Tres horas habrían pasado de la media noche cuando se incorporó pesadamente en el banquillo. Nada corrigió en la tela, solo se quedó observándola por un instante, como cotejando con el paisaje que frente a él era de plateada luminosidad. Esta vez el gigantesco sauce de la margen del arroyo era el motivo elegido, sus raquíticas hojas se desprendían tapizando de amarillo el suelo arenoso. Giró la vista hacia el árbol, que sufría una descalcificación de muerte y que era el único desabrido entre tantos verdes. Se quedó mirándolo un largo instante como si no comprendiera semejante despropósito; la primavera ya no lograba darle nuevos brotes y casi ni savia corría por los ramajes que paulatinamente iban convirtiéndose en un oscuro esqueleto. Recogió luego sus elementos y trepó las pequeñas colinas desde donde se podía observar, como una cofradía de luciérnagas, las luces de la Villa ya adormecida. Bajando por la pendiente, el sendero se estrechaba y se deslizaba como una franja blanca que se perdía en la distancia; al final estaba el Camino Real. Comenzó a caminar en silencio y, cuando pasó junto a los bosques de pinos, se tornó minúsculo e insignificante. Los estilizados follajes de las coníferas oscurecieron su silueta y la luna, ocultada tras ellas, solo dejaba entrever una desflecada luz tenue de vez en cuando.
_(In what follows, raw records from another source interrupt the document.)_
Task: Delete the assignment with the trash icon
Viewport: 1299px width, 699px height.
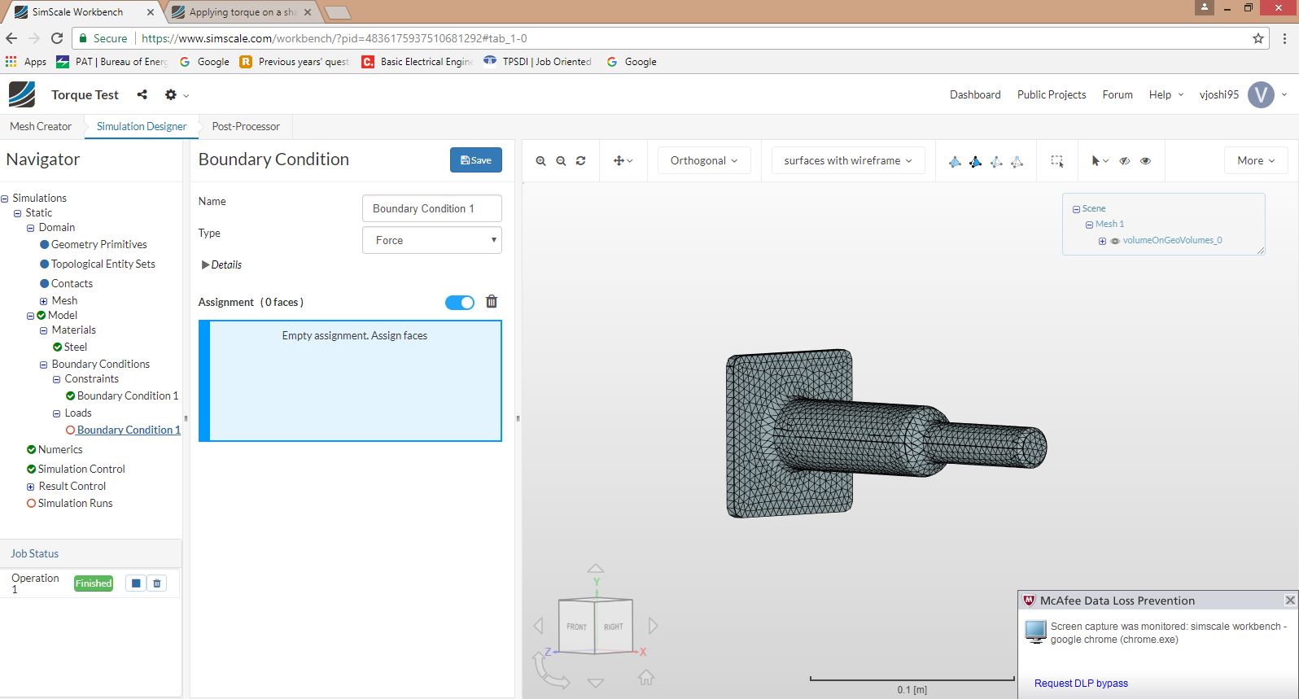Action: [x=492, y=302]
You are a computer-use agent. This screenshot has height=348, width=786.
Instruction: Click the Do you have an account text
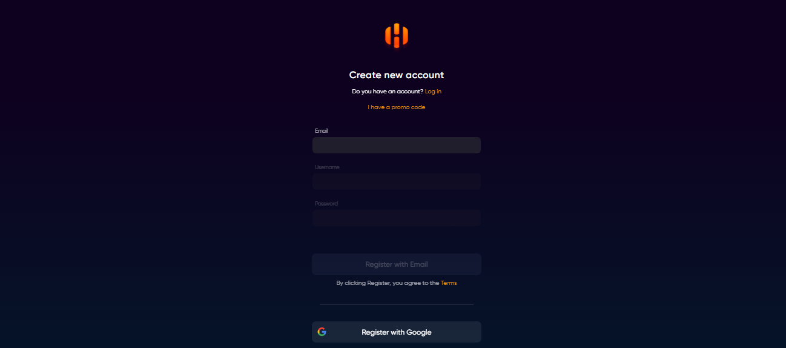click(x=388, y=92)
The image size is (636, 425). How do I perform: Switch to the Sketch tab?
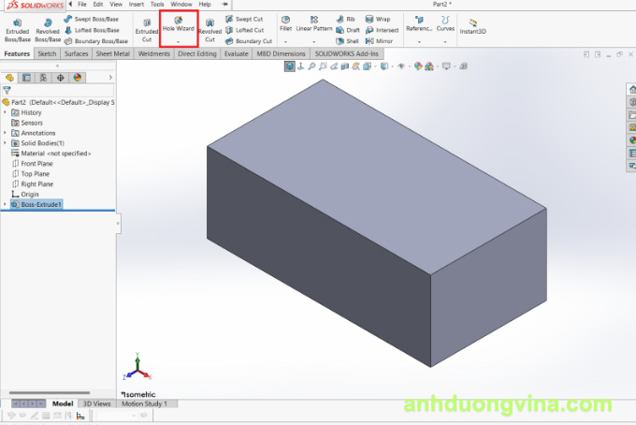tap(47, 54)
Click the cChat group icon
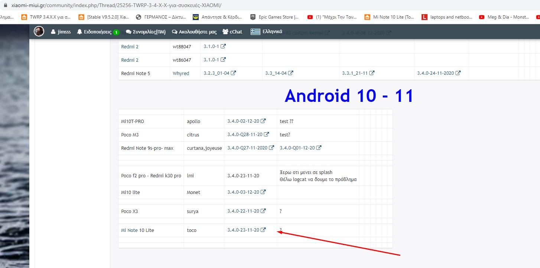The width and height of the screenshot is (540, 268). pos(225,32)
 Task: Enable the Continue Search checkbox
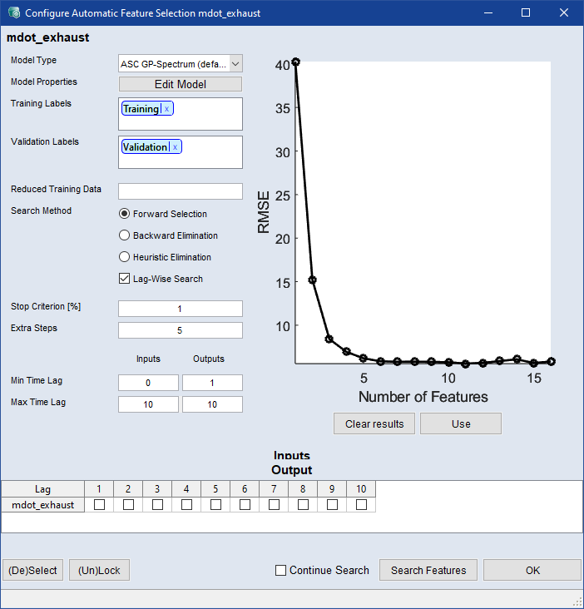click(281, 570)
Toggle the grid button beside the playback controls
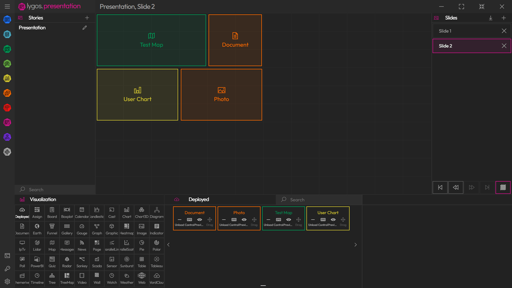Viewport: 512px width, 288px height. click(x=503, y=187)
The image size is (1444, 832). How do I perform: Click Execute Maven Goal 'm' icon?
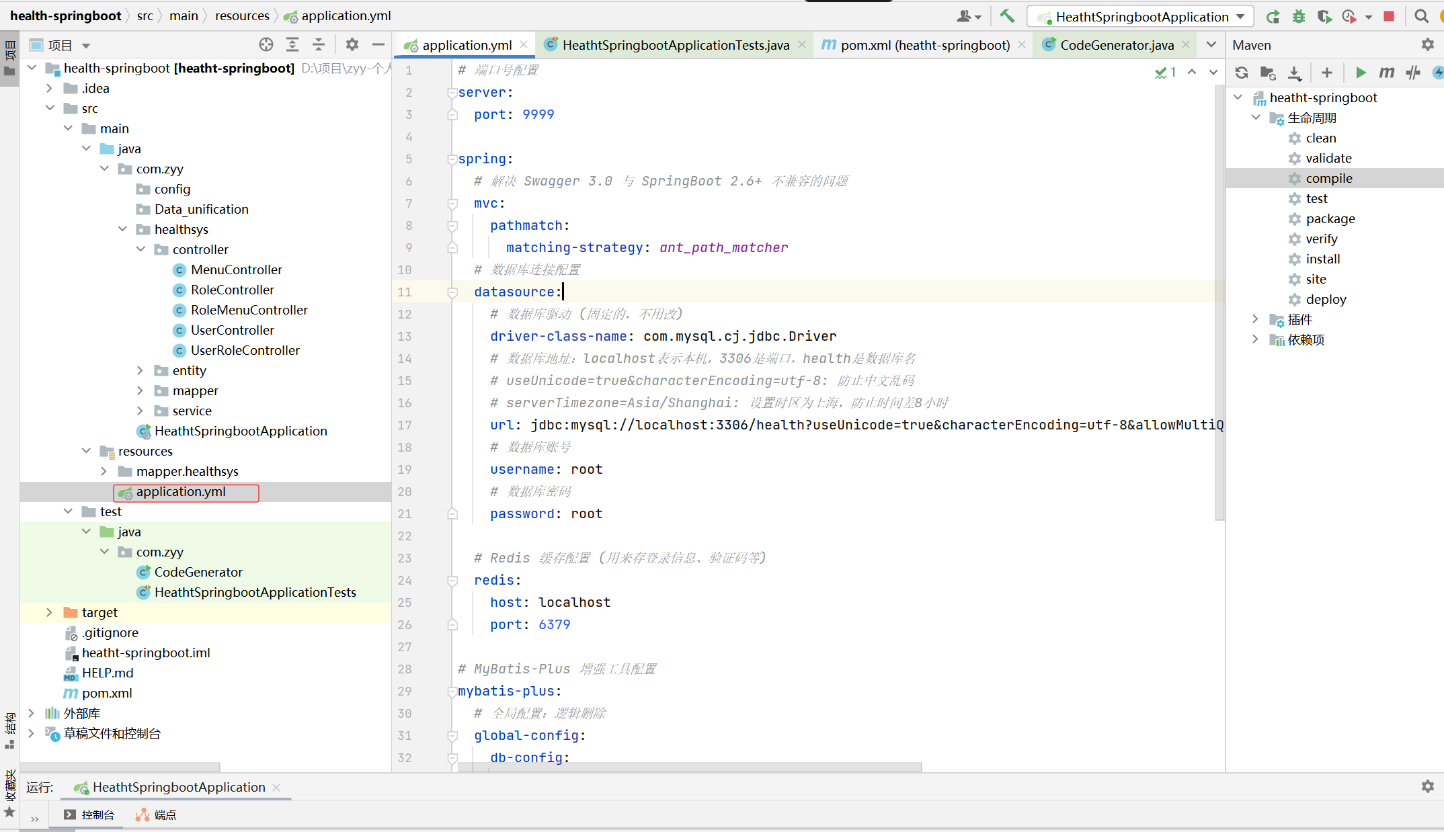tap(1386, 73)
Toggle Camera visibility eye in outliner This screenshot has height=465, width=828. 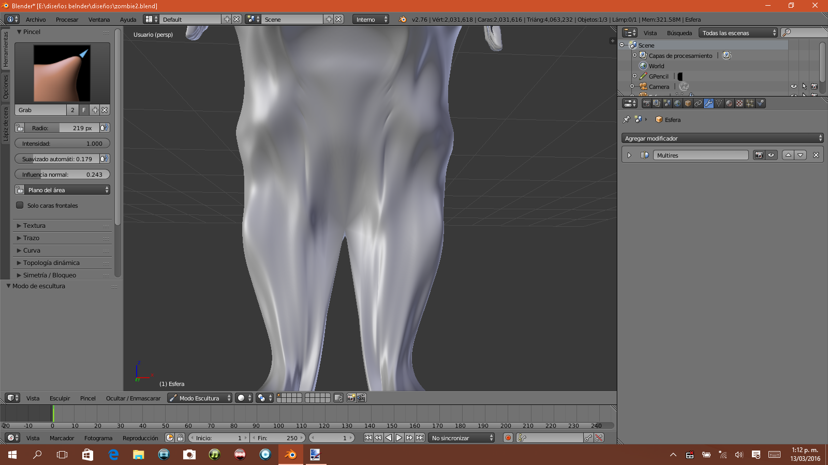click(x=793, y=86)
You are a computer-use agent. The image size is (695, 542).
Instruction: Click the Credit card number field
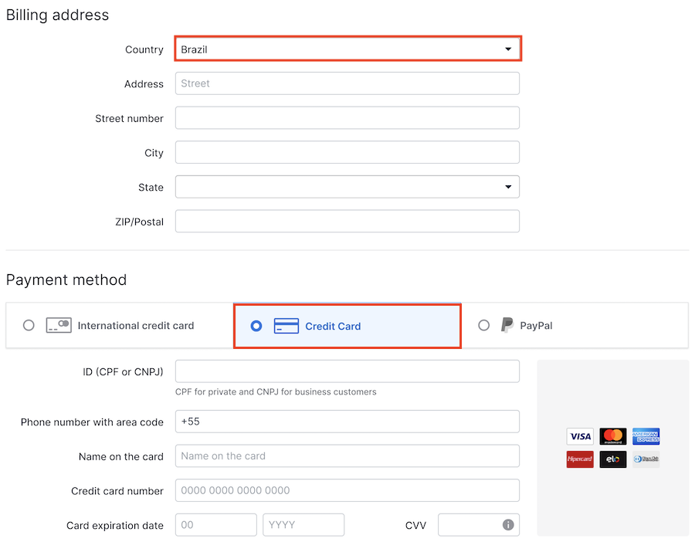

De pronto y a lo lejos, una luz pareció destellar. Alguien avanzaba por el camino. Tal vez una linterna, pero fue fugaz y no le permitió tener la certeza de que lo fuera. El hombre siguió avanzando sin darle importancia; pero, al girar tras un recodo de espesas malezas, la luz se vio nuevamente, esta vez más cercana. Hasta que la luna permitió ver —y a no más de doscientos metros— la imagen difusa de quien venía por el camino. Ambos avanzaron, luego se detuvieron; era inevitable el encuentro. Luego la distancia disminuyó y los pasos se hicieron lentos. El de la linterna de pronto se mostró dubitativo; la imagen que veía era extraña, infrecuente, y más aún con esa barba descuidada y esa ropa casi deshilachada que le acentuaban más andrajosamente el aspecto. No, no era del lugar, y al observar la tela que llevaba en la mano y el caballete que le colgaba del hombro, más la emanación a pintura fresca y a trementina, recordó aquel cuadro que las chicas habían llevado a la oficina del comisario comentando que una persona extraña se lo había olvidado. “Sí, debe ser este”, pensó y, quebrando la incógnita y el silencio que los envolvía, dijo:
—Usted, ¿quién es?
Pero nadie le respondió, entonces insistió:
—¿Usted se ha olvidado una pintura en el pueblo?
El hombre pareció no escuchar; esa actitud incomodaba. Pero pronto pudo comprobar que el foráneo la miraba muy fijo bajo la visera ensombrecida de su gorra. Esa mirada le produjo fastidio, tuvo la sensación de que la estaba escudriñando interiormente; además, ¿qué hacía por esas horas tan lejos del pueblo? No podía dilucidar nada; aunque pronto se dio cuenta de que también su presencia por allí debía generar sospechas, entonces dijo:
—Soy la psicoanalista Martina, no he podido conciliar el sueño y he optado por esta caminata. —Luego insistió—: Usted, ¿quién es?
El hombre pareció meditar la respuesta o no entenderla y en ese lapsus la joven pudo comprobar que nada de ese aspecto era ágil; ni siquiera las palabras, puesto que lo escuchó tardíamente decir:
—No tengo nombre.
Esa respuesta le produjo sorpresa; con ligereza adoptó una fingida sonrisa y una subestimación obvia en las palabras, debido quizás a la ordinariez y al aspecto de troglodita que veía en el extraño. Lo miró y le dijo con ironía:
—Todas las personas tienen nombre.
—Yo no —contestó a secas el desconocido y, tras tornar la vista hacia el camino, retomó la marcha con lentitud.
Giró sobre sí entonces la joven analista y por unos segundos se quedó observándolo: la oscura espalda y la cabellera enmugrecida conjugaban sobremanera conformándole esa silueta casi sin contorno. Su desgarbado cuerpo se mostraba desnutrido y enfermo.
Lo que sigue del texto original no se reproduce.